### Document extract
::::

Our Board is responsible for ensuring an effective risk management process is in place to identify, monitor and manage significant risks to our business and reputation.

Our risk management strategy includes identifying risks, and developing and implementing risk management practices that include mitigation activities, systems, controls and business continuity plans for specific risks, which are aligned with, and complementary to, our internal corporate risk management policy.

Our enterprise risk management process and our sustainability priority assessment help identify and monitor any significant risks. The identification, analysis and mitigation strategy of climate-related risk is incorporated into our risk practices and is a component of an internal Risk Network that comprises senior leadership responsible for understanding and reporting each of Ovintiv’s entity-level risks.

We use an internal risk matrix to form the foundation for assessing, measuring and reporting risks. It creates a consistent methodology to assess residual risks, which may exist after controls and mitigations have been put in place, measured in terms of probability and impact to achieving Ovintiv’s objectives.


Each level of our organization has defined roles and responsibilities outlined by our internal corporate risk management policy. 

Potential Climate-Related Impacts to Our Business


We evaluate both physical risks and transition risks of climate change relating to regulatory, legal, reputational, technology, and market considerations, prioritize them for potential mitigation and incorporate them into risk factors or other disclosures as warranted.

Policy and Legal Risk

Policies governing climate-related issues are continuing to evolve in both the U.S. and Canada. As disclosed on page 41 of the Company’s 2023 Annual Report on Form 10-K, this includes actions that seek to address concerns over climate change, such as the enactment of climate-related regulations, policies and initiatives that seek to promote adaptation to climate change or lessen activities that contribute to the adverse effects of climate change.

Internationally, this has resulted in existing and pending international agreements to reduce GHG emissions globally, while in the U.S. and Canada, this has resulted in both national, regional and local legislation and regulatory programs.

Ovintiv actively participates in public policy development with federal, provincial, state and local levels in the U.S. and Canada to support effective policies governing responsible energy development in North America. We account for an escalation of our Canadian carbon tax costs in our planning and budgeting processes. We also run scenarios to determine how a U.S. implementation would impact our cost structures.

Market Risk

Shifts in supply and demand for certain commodities, including oil and natural gas (and associated products) due to concerns over climate change could affect markets. As identified on page 42 of the Company’s 2023 Annual Report on Form 10-K, lower demand for oil and natural gas or increased demand for lower-emission products and services could result in lower prices and lower revenues.

::::

Render this sentence from the Ovintiv risk management text in Spanish: "Each level of our organization has defined roles and responsibilities outlined by our internal corporate risk management policy." The material after this point is separate and unrelated to the text above.

::::

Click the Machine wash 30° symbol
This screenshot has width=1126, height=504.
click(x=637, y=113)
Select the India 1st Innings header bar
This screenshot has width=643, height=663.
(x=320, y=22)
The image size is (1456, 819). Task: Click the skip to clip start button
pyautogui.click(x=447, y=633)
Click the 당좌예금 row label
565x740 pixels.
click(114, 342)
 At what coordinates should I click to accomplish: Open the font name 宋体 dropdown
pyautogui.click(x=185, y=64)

::::

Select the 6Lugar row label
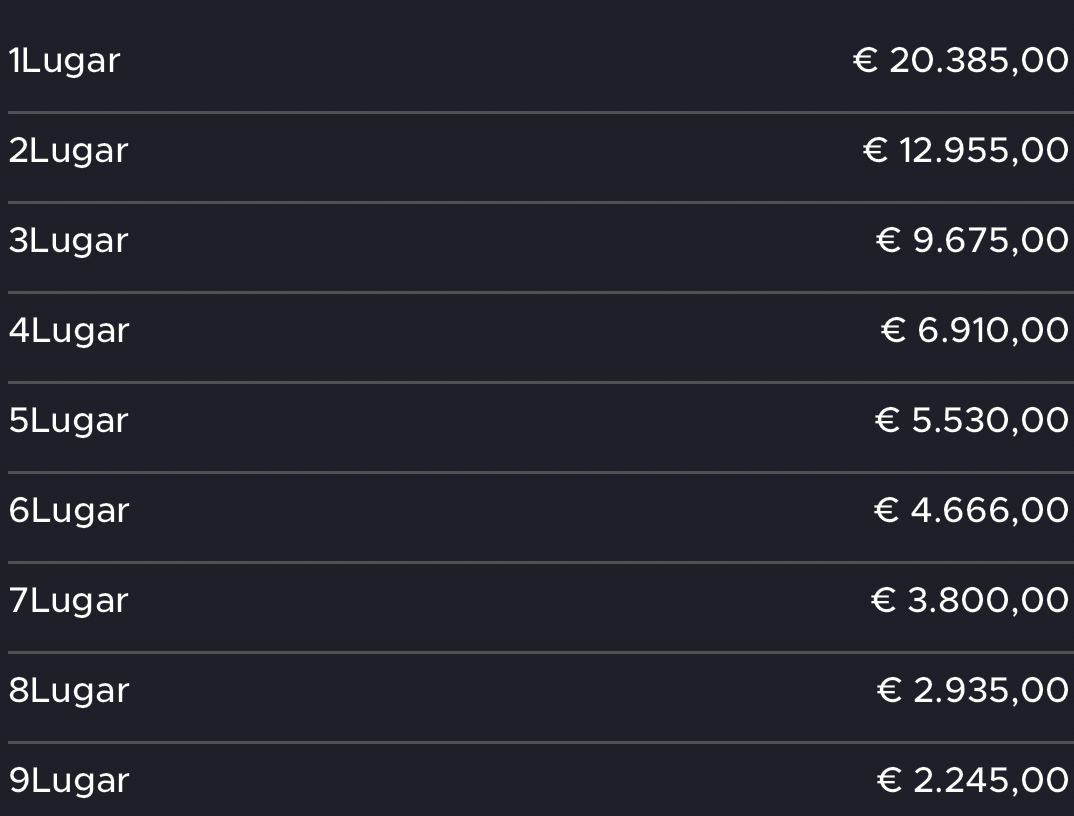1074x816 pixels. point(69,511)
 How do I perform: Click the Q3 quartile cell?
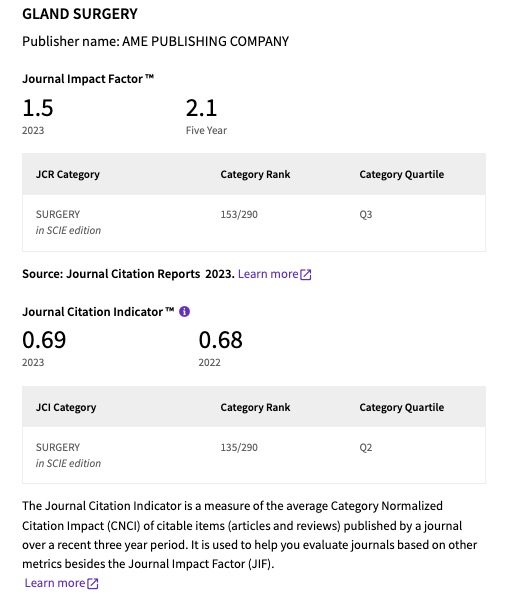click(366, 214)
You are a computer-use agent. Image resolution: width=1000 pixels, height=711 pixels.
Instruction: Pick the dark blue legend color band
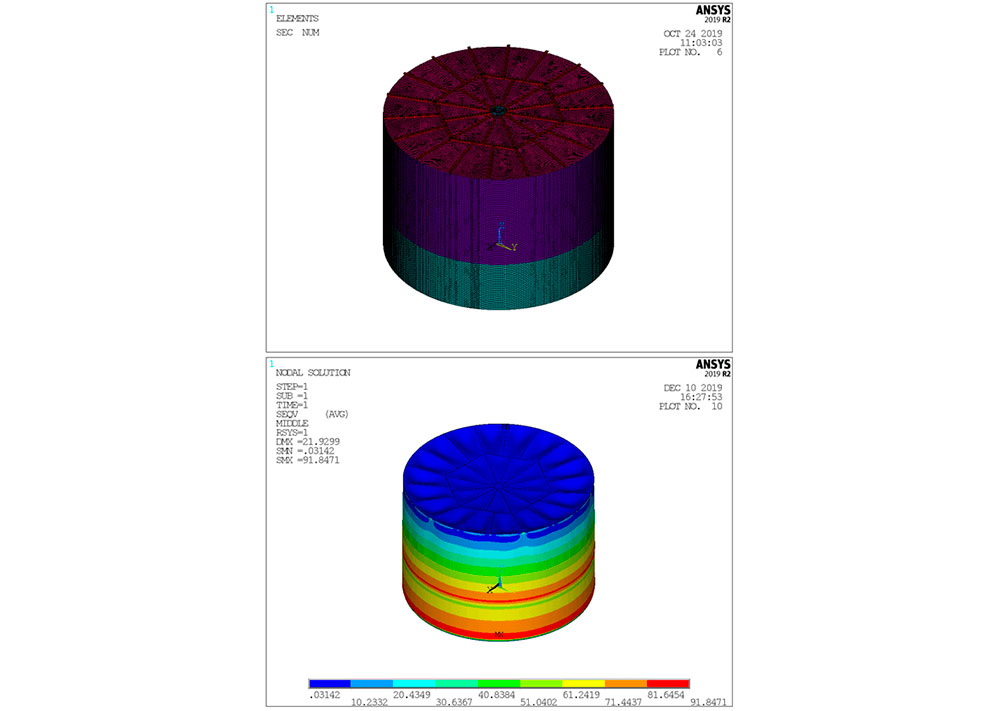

::::

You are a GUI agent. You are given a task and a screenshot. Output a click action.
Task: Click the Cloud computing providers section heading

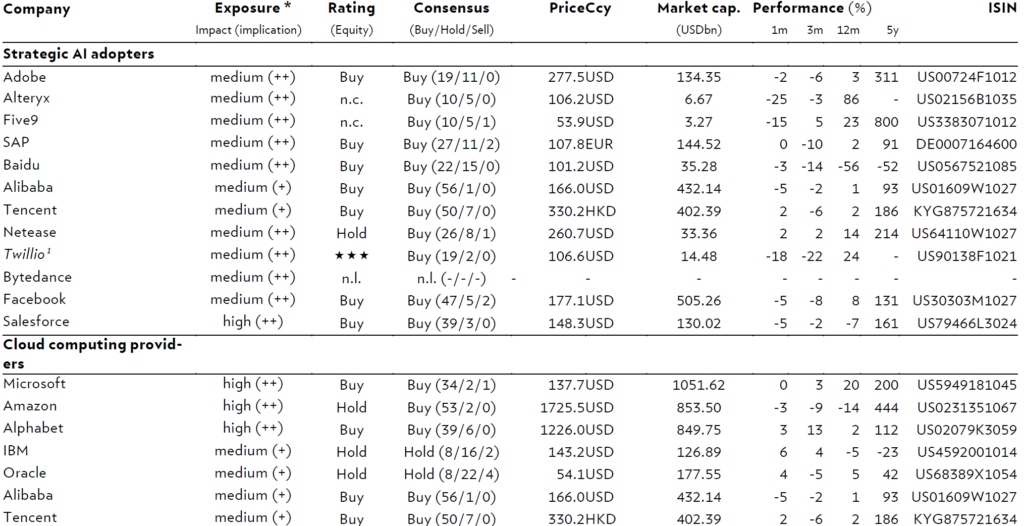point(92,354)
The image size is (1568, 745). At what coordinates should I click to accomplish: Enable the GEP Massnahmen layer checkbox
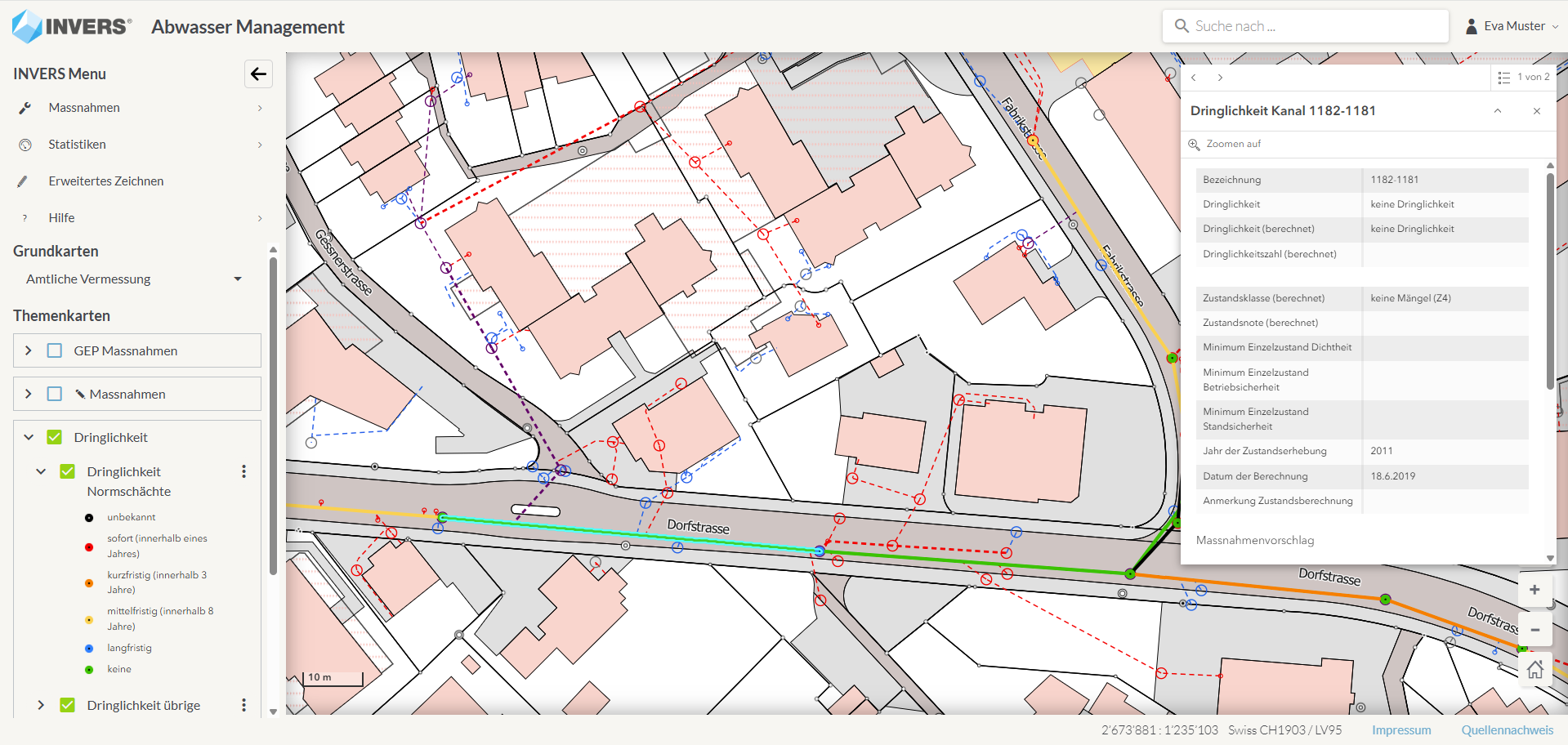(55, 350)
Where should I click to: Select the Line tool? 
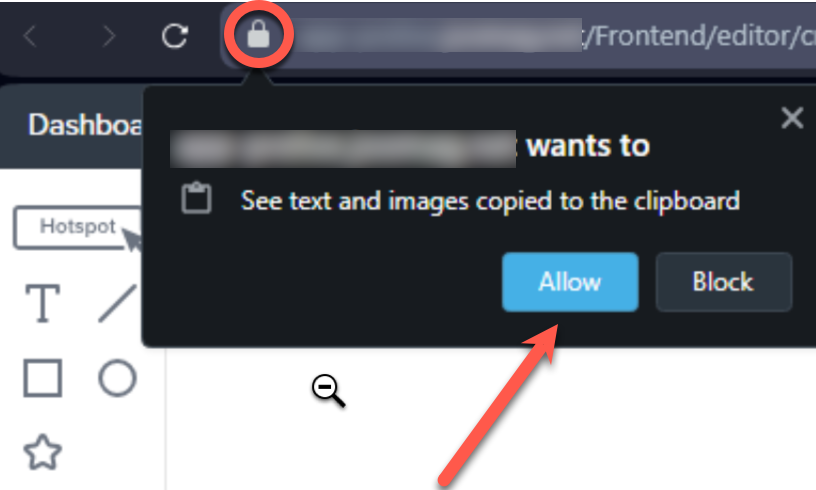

::::

### Solution to this exercise
Cada nivel de nuestra organización tiene funciones y responsabilidades definidas, establecidas en nuestra política corporativa interna de gestión de riesgos.